Anche stavolta un lavoro pulito. Non ho lasciato tracce. A volte non c’è nemmeno bisogno di ripulire tanto. Il lavoro più grosso l’ha fatto il padrone di casa. Pensano di non aver lasciato più nulla. Poi trovano piccoli frammenti, insignificanti testimonianze e crollano. Allora mi chiamano per il colpo di grazia. Di solito quando arrivo stanno fuori dalla porta. Mentre sentono i rumori all’interno, il tramestio frenetico, sono a mordersi le nocche delle dita soffocando le lacrime. Preferiscono il dolore più immediato e sordo a quello diluito e continuo. A volte quando a qualcuno suggeriscono il mio nome, scoppia in una fragorosa risata. Non pensano che si possa arrivare a tanto. Non pensano che si possa eliminare definitivamente.
Fa orrore una cosa del genere. Perché spesso fa più comodo un dolore conosciuto. Se c’è qualcosa che ci ferisce e ci avvelena con lentezza ci abituiamo e non sappiamo rinunciare. Dicono che le dipendenze più pericolose siano la droga o l’alcol. Anche una ferita tenuta sempre viva, bruciata ogni giorno con gocce di ricordo, tenuta viva come un fuoco soffiandoci sopra, anche quella, beh mi creda, è una dipendenza mica da ridere. Quando mi chiamano poi hanno forti sensi di colpa. Vorrebbero tirarsi indietro. Cominciano con le domande mentre io monto l’attrezzatura. Guardano i pezzi, li scrutano. “Non gli faccia troppo male per favore, quanto ci vorrà?”, mi hanno chiesto una volta.
No, non gli faccio male. Ma per un attimo quando lo scovo, si chiede come ci sia riuscito. Pensava di essersi occultato bene, pensava che piano piano, si sarebbe nutrito ancora delle emozioni e dei ricordi. No, non gli faccio male, non subito. Poi emette urla belluine che nessuno può sentire quando capisce che il suo tempo è finito. Ma purtroppo, io lo so che è una battaglia eterna la nostra. Mi piace raccontare quando vinco, ma sono più le volte che trionfa lui. Perché la gente crede alla sua esistenza e non crede a me che posso terminarlo.
Lo so, non mi crede nemmeno lei. La sua perplessità si legge nelle rughe arcuate della sua bocca. Però ha creduto alle sue parole quando le ha pronunciate. Era tutta contenta di fronte alle sue dichiarazioni di eternità, di tempo passato insieme senza scemare mai la passione.
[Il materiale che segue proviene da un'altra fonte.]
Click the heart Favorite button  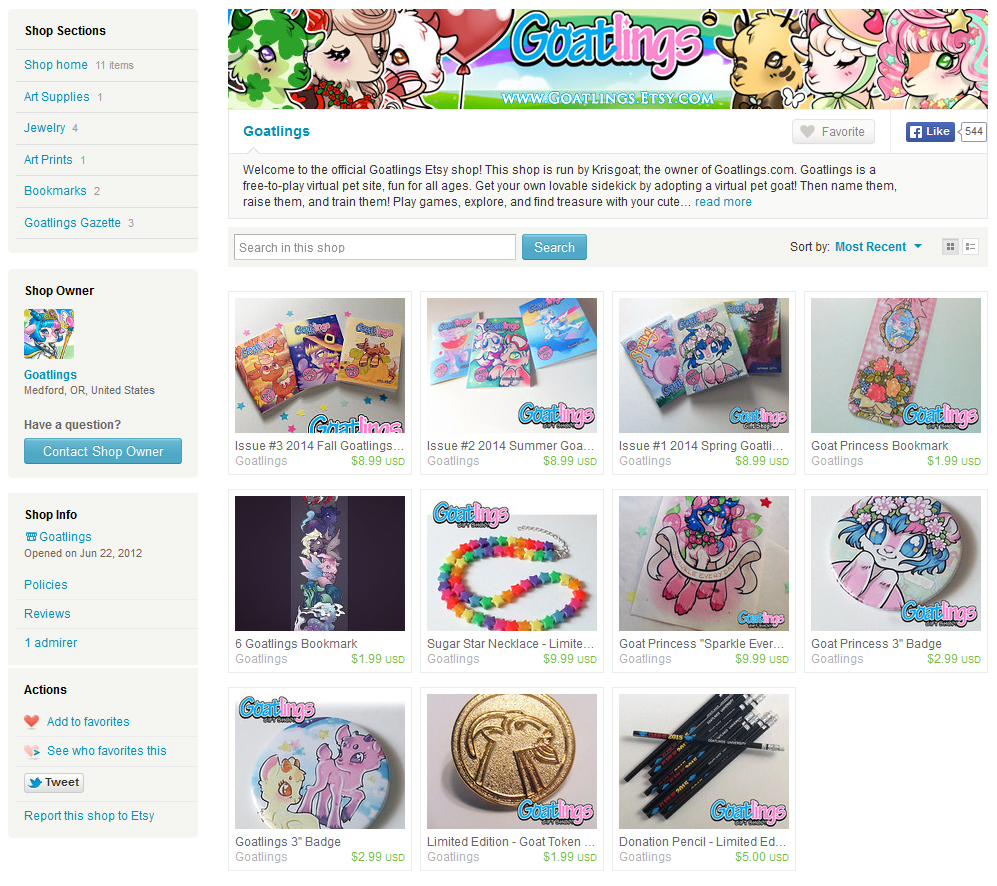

E in quest’epoca di chat le parole sono facili, promettere è come respirare. Cosa importa se poi qualcuno ci crede? Cosa importa se lei pensava che sarebbe stata la storia della sua vita e per lui era una scopata di una sera?
No, mi creda, non mi chiamate solo voi donne. Anche gli uomini, quelli che sui social sembrano sempre felici nel trionfo di bicipiti, viaggi, libri che hanno scritto e che ostentano con il loro girarsi intorno urticante. Anche loro piangono e mi chiamano, perché a quel punto mi credono. Un killer? Se le fa piacere mi può chiamare così. Sono un killer. Ma preferisco definirmi un inventore. Io ho inventato il modo di trovare le tracce di un amore passato dentro una casa. Le faccio uscire dagli spazzolini lasciati distrattamente, dalla tazza di caffè preferita, dal lato dell’armadio dove c’era il suo spazio, dal cassetto che non si è più aperto. Io lo trovo nelle foto del cellulare che non si riesce a cancellare, anche quelle che sembrano non dire nulla e vengono lasciate, poi spuntano a tradimento.
Vuole sapere che aspetto ha? Cambia, mi creda. Prima è gradevole e seducente, profuma di essenze e odora di cucinato a cui ci si è fatta l’abitudine. Sa di piccoli rimproveri quotidiani, di liti mattutine sapendo che di sera si chiarirà e magari si farà l’amore. Questo prima. Dopo è un parassita succhiasangue che si occulta negli oggetti che non si sono buttati in tempo, negli spazi che prima davano conforto e adesso sanno di spine e rovi conficcati su un fianco. Sì, sono un killer. Uccido l’amore che non vuole saperne di andarsene. Ora mi scusi, devo lavorare, se vuole può attendere fuori.